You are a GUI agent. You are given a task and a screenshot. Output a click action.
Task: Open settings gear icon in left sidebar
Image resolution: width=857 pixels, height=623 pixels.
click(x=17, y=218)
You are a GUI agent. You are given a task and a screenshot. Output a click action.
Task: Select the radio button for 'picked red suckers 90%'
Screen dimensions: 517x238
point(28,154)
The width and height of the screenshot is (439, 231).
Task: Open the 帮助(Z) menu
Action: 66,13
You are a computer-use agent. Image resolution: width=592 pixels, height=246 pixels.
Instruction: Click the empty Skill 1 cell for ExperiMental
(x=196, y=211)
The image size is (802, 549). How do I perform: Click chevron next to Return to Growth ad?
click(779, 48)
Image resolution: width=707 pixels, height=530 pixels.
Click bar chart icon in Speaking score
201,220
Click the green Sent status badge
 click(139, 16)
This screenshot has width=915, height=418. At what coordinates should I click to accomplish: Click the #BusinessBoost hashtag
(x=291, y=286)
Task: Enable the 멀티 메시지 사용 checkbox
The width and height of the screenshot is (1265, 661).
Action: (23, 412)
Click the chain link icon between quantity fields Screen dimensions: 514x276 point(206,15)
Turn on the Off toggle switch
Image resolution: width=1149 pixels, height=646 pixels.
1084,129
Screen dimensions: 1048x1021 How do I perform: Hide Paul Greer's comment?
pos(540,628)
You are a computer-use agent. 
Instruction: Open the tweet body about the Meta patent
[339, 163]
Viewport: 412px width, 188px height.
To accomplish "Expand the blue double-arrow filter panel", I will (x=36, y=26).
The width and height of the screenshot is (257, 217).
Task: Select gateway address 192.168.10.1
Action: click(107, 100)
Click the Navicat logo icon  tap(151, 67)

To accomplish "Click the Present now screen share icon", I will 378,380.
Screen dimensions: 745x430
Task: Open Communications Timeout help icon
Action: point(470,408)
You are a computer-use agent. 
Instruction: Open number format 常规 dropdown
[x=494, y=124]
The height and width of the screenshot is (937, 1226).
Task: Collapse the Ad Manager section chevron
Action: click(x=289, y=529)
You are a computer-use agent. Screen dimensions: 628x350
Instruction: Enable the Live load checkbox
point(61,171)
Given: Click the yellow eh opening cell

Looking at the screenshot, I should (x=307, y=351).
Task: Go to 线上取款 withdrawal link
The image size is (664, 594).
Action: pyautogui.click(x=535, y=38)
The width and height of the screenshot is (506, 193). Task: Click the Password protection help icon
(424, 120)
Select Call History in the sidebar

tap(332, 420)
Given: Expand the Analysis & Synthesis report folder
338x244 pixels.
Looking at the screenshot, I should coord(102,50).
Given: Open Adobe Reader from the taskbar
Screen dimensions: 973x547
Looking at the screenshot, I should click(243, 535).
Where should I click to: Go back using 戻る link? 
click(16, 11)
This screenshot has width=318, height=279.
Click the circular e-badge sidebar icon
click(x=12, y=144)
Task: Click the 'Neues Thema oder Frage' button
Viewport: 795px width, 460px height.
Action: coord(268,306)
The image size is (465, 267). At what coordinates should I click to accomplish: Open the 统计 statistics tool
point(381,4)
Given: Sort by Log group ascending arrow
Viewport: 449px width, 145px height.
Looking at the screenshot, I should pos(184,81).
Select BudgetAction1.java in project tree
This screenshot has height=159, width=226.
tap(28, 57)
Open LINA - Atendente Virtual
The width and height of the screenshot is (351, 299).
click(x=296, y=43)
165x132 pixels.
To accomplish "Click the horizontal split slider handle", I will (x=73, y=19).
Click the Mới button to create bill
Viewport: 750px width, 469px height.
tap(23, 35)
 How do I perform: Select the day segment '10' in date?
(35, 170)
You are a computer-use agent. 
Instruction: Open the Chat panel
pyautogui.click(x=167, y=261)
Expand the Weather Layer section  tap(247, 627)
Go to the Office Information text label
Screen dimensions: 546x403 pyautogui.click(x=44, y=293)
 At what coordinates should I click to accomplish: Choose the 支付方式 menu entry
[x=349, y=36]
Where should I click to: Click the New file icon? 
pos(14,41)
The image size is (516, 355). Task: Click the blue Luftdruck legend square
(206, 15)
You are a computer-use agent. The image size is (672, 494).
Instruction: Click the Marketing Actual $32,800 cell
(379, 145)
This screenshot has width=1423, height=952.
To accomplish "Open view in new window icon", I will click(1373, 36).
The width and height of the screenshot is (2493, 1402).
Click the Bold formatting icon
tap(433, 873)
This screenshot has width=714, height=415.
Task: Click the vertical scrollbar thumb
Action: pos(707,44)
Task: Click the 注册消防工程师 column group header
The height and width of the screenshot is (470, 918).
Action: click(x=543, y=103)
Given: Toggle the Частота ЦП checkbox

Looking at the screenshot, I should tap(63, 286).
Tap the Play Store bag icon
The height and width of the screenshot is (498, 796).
★ ★ ★ ★
- _PROBLEM_:
Starting at the line that contains "At what coordinates should I click to accomplish: Choose" and stopping after the line that contains "You are a computer-use agent. The", write out every line exactly as it appears above, and no other line.

- _ANSWER BOX_:
 At what coordinates should I click to accomplish: Choose the 支付方式 menu entry
[x=349, y=36]
Where should I click to: Click the New file icon? 
pos(14,41)
The image size is (516, 355). Task: Click the blue Luftdruck legend square
(206, 15)
You are a computer-use agent. The image size is (672, 494).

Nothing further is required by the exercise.